Most patients need A&E

Doctors have said that efforts to redirect patients away from busy A&E departments will not work.

According to The College of Emergency Medicine review of more than 3,000 patients, only 15% of patients could have been treated in the community. Last year NHS England suggested 25% of patients could be treated in the community and this was used to justify a major shake-up of A&E units.

The College of Emergency Medicine said it is not opposed to NHS England’s proposed creation of a two-tier system involving major and minor A&E units but it said the expectation that large numbers of visits to A&E could be prevented was likely to be wrong and that it was important to take other steps to relieve pressures.

One of the steps suggested is to have GPs located in or alongside A&E units to filter out the less urgent cases, a measure which is already happening in a number of hospitals.

The review into emergency medicine considered what was happening in 12 A&E units over a 24-hour period in March. It found 85% of patients needed to be seen in A&E but that 22% could have been dealt with by a GP on site if there had been one.

Katherine Murphy of the Patients Association, said: “For many years patients have been wrongly criticised for abusing A&E departments and wasting NHS resources, but these latest figures show that the majority of these patients are genuinely ill and require urgent medical treatment. We cannot ignore these figures. There is an urgent need to look at the provision of NHS care in a joined-up way and ensure that the patient comes first in every decision made.”

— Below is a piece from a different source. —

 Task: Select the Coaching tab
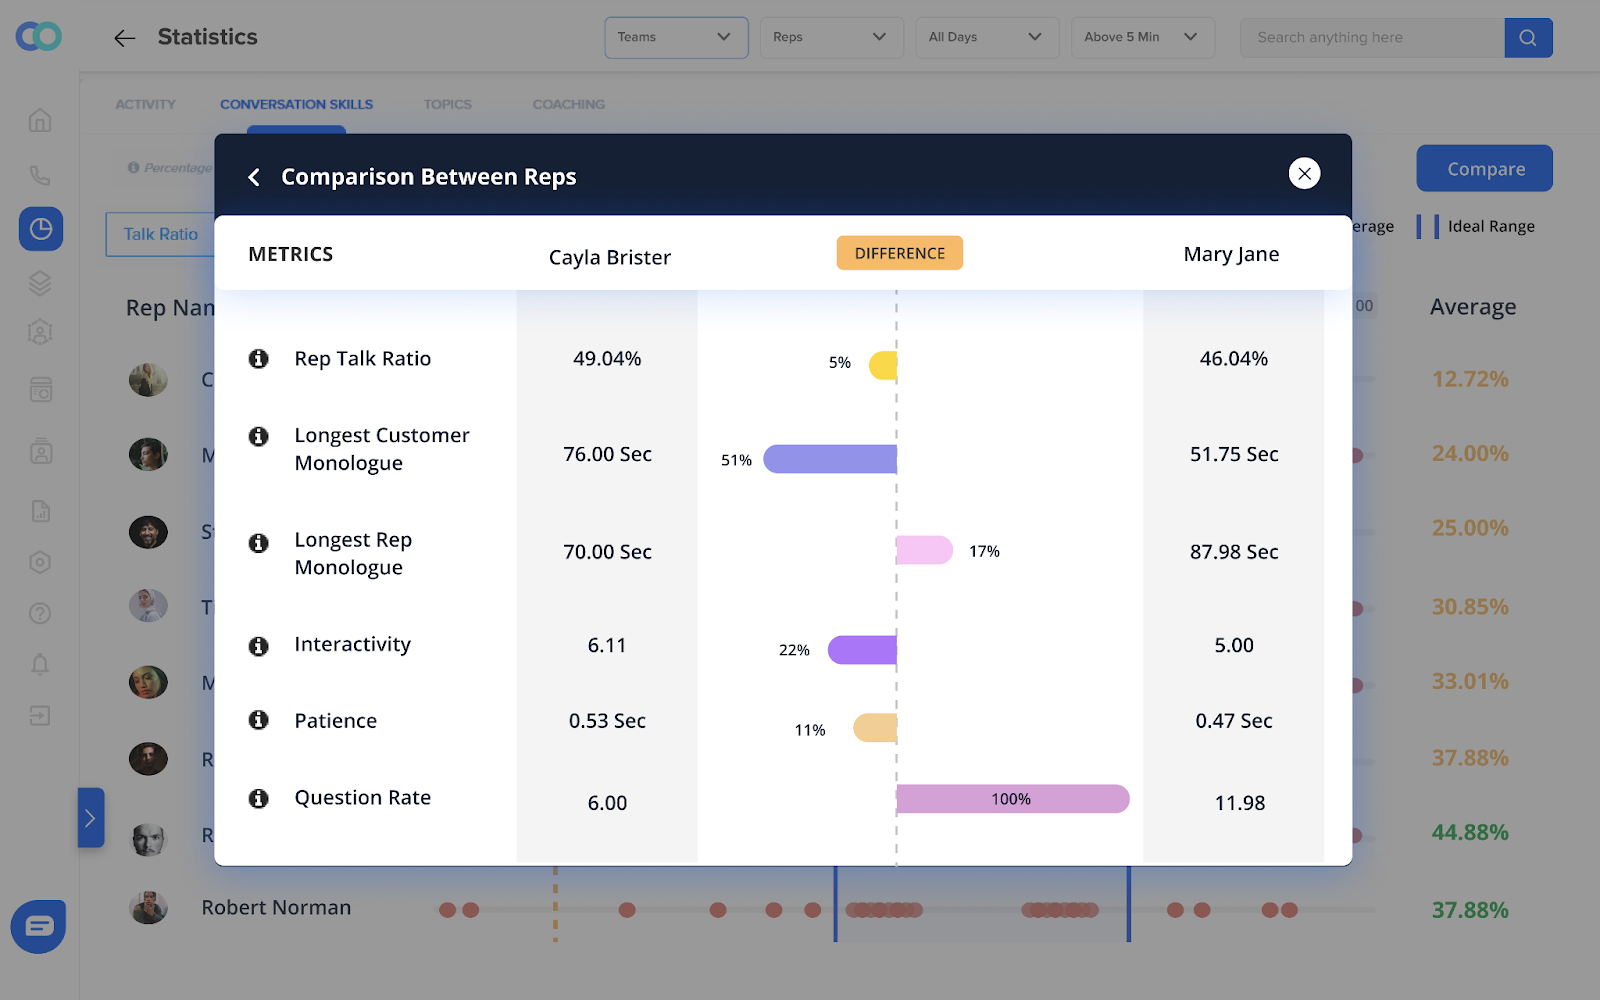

However, a spokeswoman for NHS England said: “There have been several attempts to quantify the percentage of A&E attendances that could be readily managed elsewhere, with estimates ranging between 10 and 45%. Variation in these figures is due to the A&E departments studied, the types of patients attending, locally available services and the subjective judgement of those involved in giving the clinical opinion. This new figure from the College of Emergency Medicine therefore falls within the expected range.”